A Little Stranger by Kate Pullinger
My rating: 4 of 5 stars
This one’s from The Book Shop in Penticton, July 2010.
I discovered Kate Pullinger when I was researching a paper. She has this digital novel, Inanimate Alice, which is super-cool and when you have some time, you should check it out (especially if you’re a teacher—it’s turned into a teaching resource for digital literacy/humanities). It’s in episodes, so you don’t need to “read” it all at once. There are four episodes complete now, but eventually there will be 10.
It turns out that Kate Pullinger also writes traditional novels. And, though she’s lived in the UK since her 20s, she’s actually from BC. Which brings me to A Little Stranger.
Fran and Nick live in London. Fran is Canadian; she met Nick at school when her family moved to England temporarily and when the rest of the family went back to Canada, she stayed. The stranger of the title is Louis, Fran and Nick’s baby son. After Louis is born, “they” (mostly Nick) decide Fran can’t work because they can’t afford childcare. Eventually she can’t take being stuck at home with the baby anymore and she snaps. She gets on a plane and flies to Las Vegas.
In Vegas, she meets Leslie, a real estate agent from Vancouver. Leslie is a high-roller who spends her vacations in Vegas gambling to numb her own pain. Leslie lets Fran, who has no money on her, stay in her room, which yes, is an unlikely real-life scenario, but this is fiction. Roll with it. When Leslie goes home, Fran goes with her. Vancouver is—or was—Fran’s home, too. It’s where her family is. Her sister, her dad, and her mom (Ireni). Each of them living in their own world, Ireni especially.

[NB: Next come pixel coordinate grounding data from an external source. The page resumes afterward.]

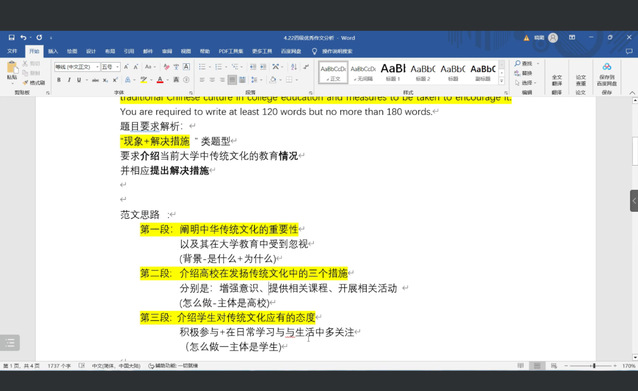Image resolution: width=638 pixels, height=391 pixels.
Task: Open the font name dropdown
Action: (97, 67)
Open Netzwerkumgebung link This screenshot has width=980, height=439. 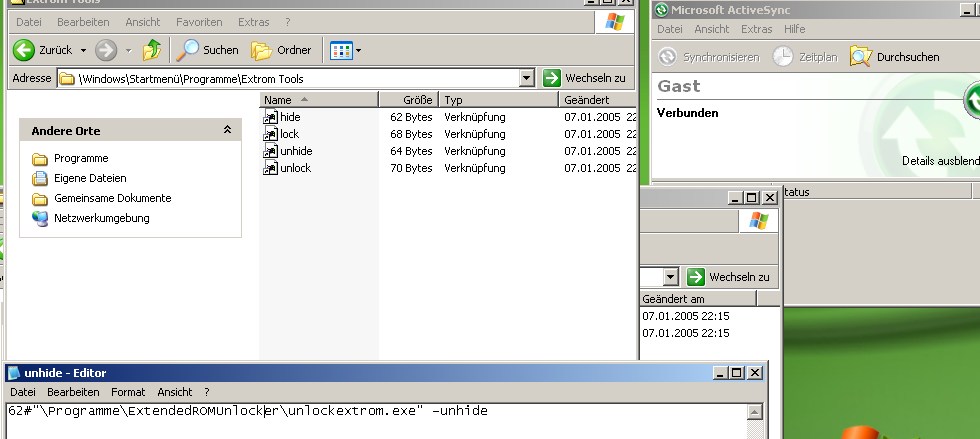click(x=101, y=218)
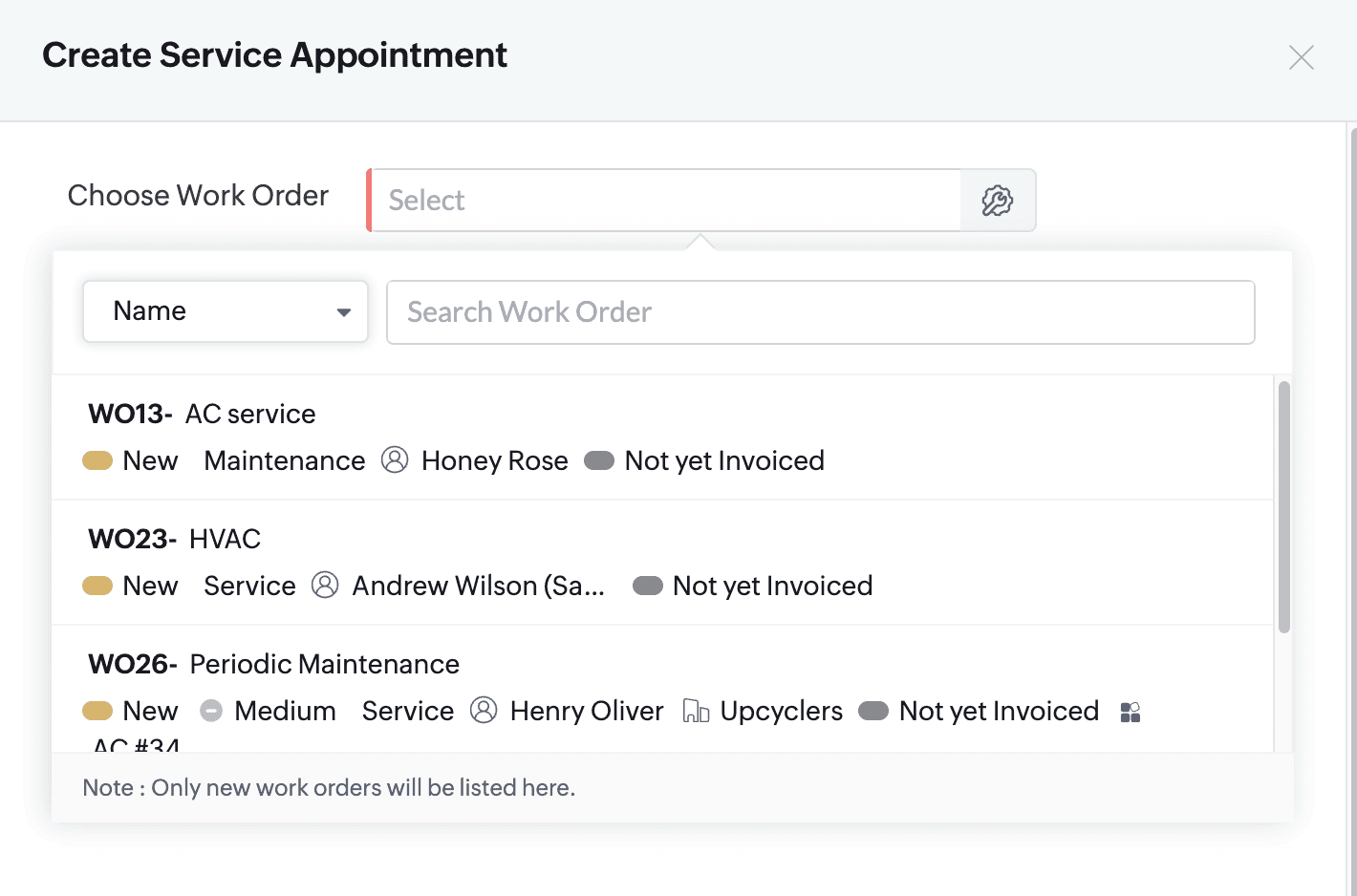
Task: Click WO26 Not yet Invoiced status pill
Action: click(x=873, y=711)
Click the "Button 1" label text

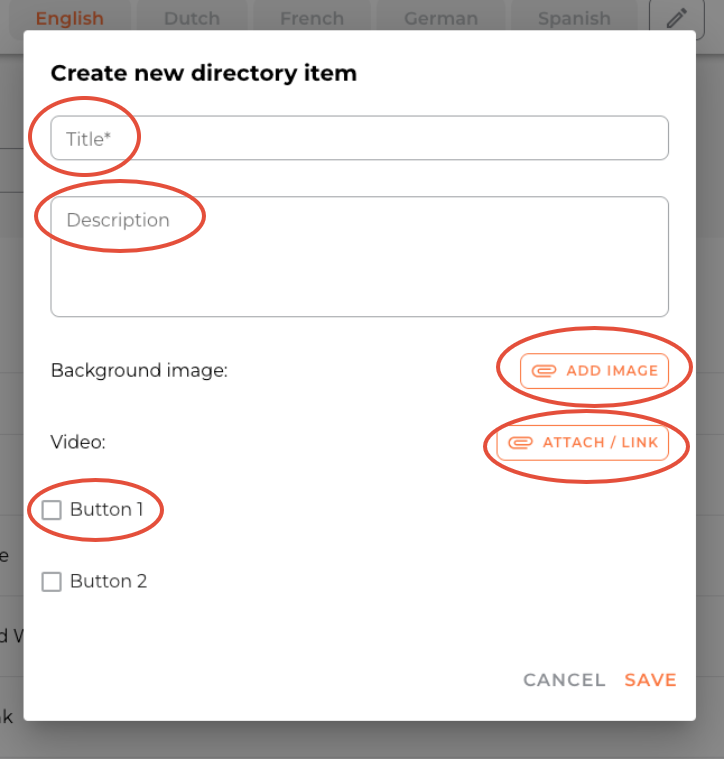click(x=107, y=510)
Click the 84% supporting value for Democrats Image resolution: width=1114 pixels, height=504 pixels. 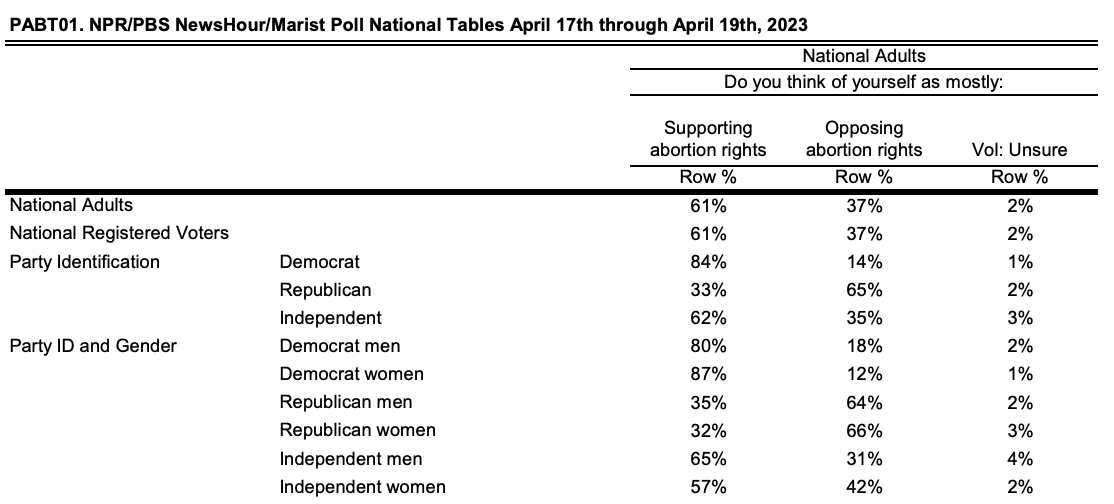coord(708,262)
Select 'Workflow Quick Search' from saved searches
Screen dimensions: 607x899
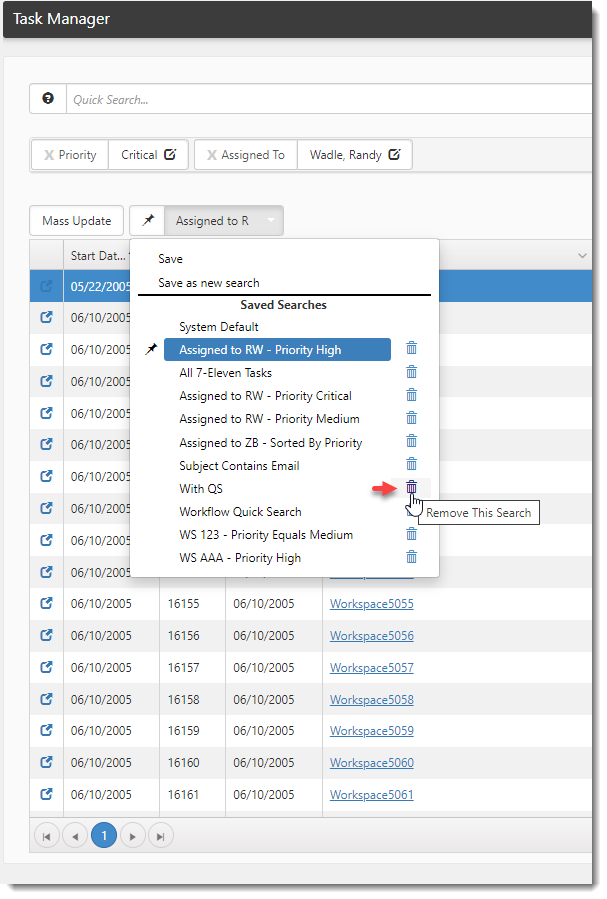tap(240, 511)
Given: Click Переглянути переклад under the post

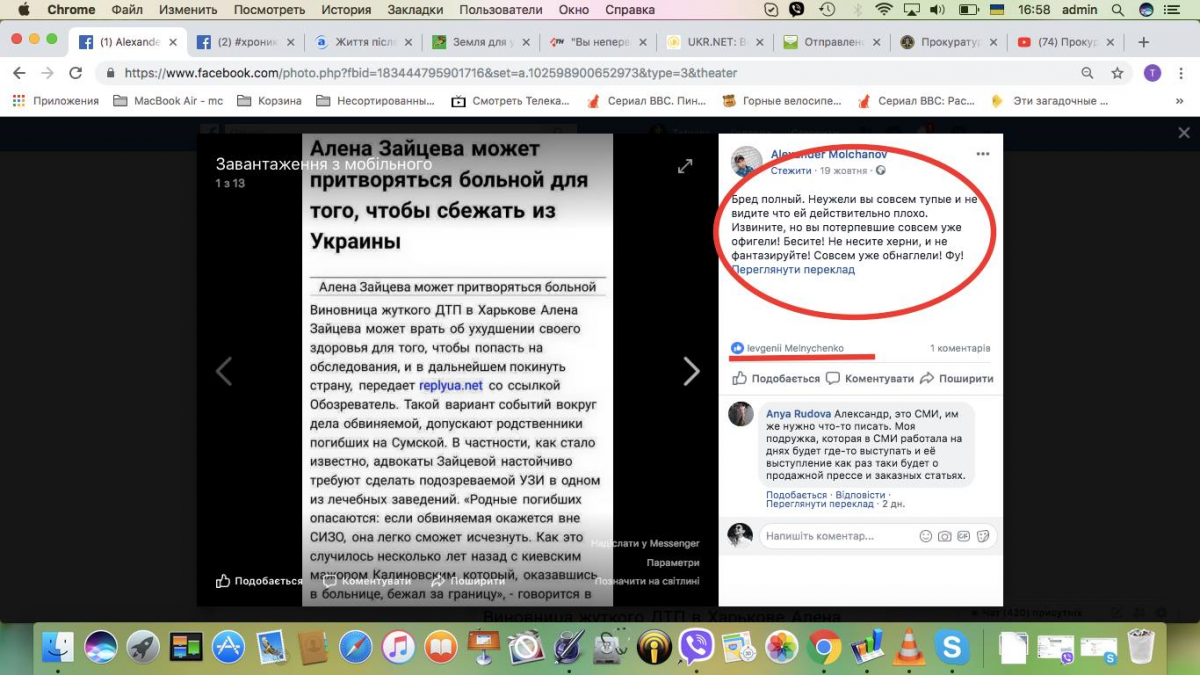Looking at the screenshot, I should (793, 270).
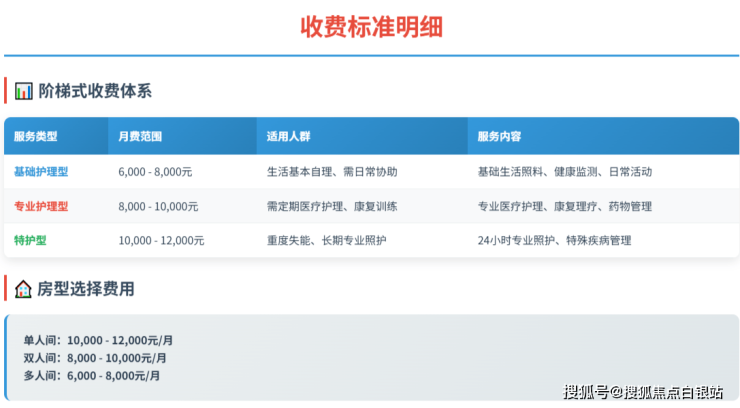Click the 需定期医疗护理、康复训练 cell
Screen dimensions: 740x408
pyautogui.click(x=332, y=206)
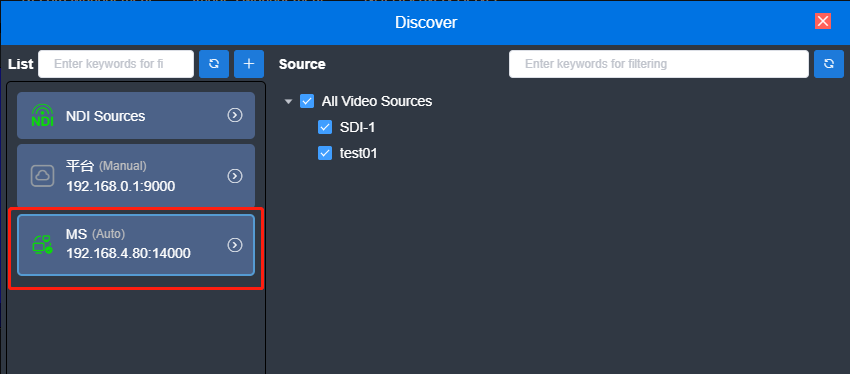Refresh the Source panel
850x374 pixels.
click(829, 64)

An important part of the story is Ireni’s backstory, her childhood growing up Doukhobor in the Kootenays. This is the area where Pullinger grew up, so she brings her familiarity with the region to the story. Once you learn more about Ireni, Fran’s conflictedness about motherhood becomes understandable. And I promise you Leslie’s story fits into the overall narrative as well.
I loved this book. I expect it might be a bit controversial because of the subject matter—“bad” mothers—but that’s what fiction is for, right? to explore the ‘what if’s, the things we think about, but don’t actually do.